### PROBLEM DETAILS
Check each line of the entries below for the word "label" and state only how many lines have it.

Extracted records:
################

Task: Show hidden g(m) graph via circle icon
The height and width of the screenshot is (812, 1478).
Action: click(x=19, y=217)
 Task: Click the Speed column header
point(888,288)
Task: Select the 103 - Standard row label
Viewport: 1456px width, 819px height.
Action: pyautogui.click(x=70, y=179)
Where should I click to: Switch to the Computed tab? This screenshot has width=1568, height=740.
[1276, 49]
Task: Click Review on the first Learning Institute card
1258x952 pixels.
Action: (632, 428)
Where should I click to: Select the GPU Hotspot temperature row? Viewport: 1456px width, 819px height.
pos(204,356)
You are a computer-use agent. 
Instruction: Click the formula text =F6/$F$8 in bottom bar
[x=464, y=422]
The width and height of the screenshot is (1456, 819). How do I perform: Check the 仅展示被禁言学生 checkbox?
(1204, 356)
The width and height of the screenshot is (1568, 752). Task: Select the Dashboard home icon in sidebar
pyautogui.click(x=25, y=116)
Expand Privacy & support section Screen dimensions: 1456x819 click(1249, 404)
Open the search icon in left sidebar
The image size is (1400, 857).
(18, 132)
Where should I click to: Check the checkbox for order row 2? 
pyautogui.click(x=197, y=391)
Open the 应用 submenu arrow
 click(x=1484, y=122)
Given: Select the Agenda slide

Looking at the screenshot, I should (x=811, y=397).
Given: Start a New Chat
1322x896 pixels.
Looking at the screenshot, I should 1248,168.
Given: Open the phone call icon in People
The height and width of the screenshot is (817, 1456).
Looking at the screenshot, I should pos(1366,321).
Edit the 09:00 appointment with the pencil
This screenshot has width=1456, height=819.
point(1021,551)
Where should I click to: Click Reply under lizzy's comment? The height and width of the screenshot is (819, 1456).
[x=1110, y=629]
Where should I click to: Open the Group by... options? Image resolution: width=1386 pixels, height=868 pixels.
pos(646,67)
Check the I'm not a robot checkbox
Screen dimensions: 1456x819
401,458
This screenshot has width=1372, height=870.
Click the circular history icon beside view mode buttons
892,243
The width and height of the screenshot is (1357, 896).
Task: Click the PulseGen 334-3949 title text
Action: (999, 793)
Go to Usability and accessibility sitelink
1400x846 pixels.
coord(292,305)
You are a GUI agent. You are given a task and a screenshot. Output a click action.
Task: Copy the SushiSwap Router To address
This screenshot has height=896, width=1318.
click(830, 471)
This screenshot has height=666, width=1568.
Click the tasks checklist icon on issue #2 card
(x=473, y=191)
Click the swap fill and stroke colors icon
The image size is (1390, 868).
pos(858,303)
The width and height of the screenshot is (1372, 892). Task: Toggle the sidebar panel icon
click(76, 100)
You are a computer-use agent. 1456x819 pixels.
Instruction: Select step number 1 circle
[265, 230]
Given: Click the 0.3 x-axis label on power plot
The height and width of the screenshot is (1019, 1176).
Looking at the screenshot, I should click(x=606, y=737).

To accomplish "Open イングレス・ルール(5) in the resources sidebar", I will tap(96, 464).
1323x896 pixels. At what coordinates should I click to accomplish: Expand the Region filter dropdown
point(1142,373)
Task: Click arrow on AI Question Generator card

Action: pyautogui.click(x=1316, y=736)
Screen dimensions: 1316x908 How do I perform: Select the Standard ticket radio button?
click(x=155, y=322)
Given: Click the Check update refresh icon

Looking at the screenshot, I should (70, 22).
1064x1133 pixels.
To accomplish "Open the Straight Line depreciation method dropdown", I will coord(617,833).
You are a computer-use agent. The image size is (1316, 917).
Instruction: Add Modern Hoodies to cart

################

### EXERCISE ANSWER
2